# [PROBLEM TO WORK ON]
Using the records below, return exactly the lines from the one containing "You are a GUI" through the last, and omit pictures.

# [DATA TO EXAMINE]
════

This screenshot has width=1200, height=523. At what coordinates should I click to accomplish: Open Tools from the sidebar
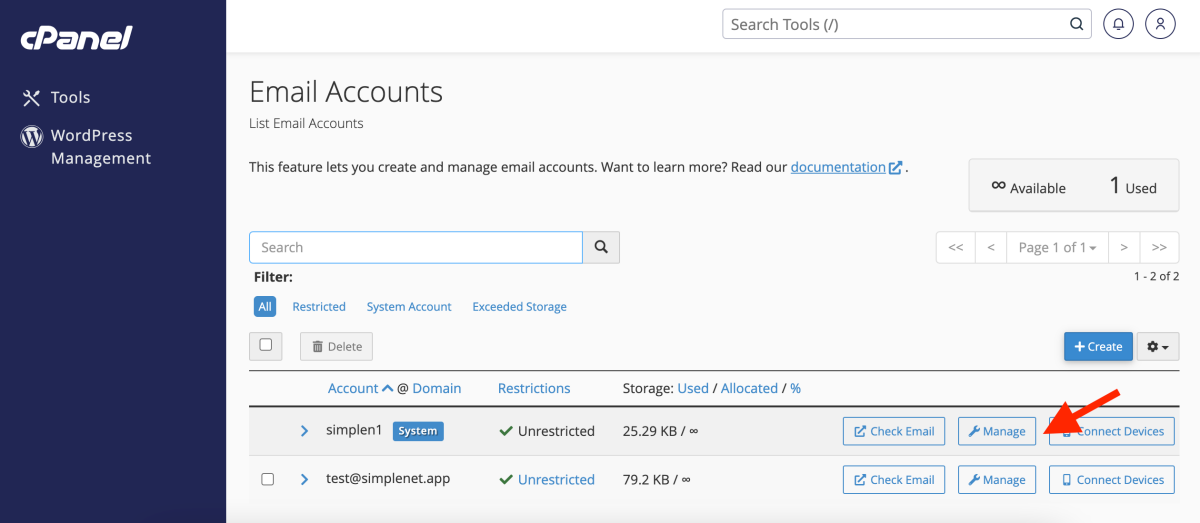click(70, 97)
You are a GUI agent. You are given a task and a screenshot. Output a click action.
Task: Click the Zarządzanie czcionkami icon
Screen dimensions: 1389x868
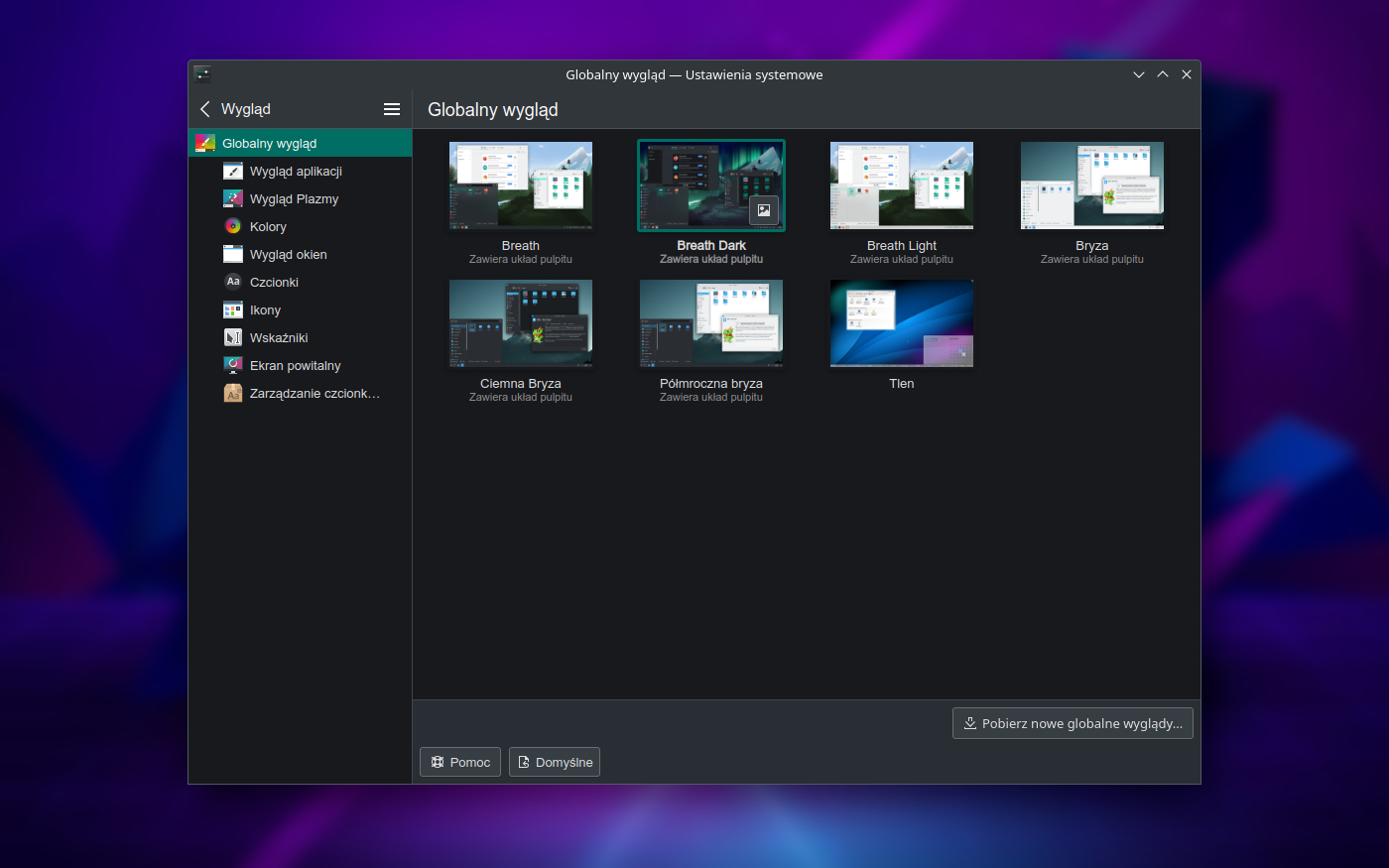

════

# [TASK RESPONSE]
You are a GUI agent. You are given a task and a screenshot. Output a click action.
Task: Click the Zarządzanie czcionkami icon
Screen dimensions: 1389x868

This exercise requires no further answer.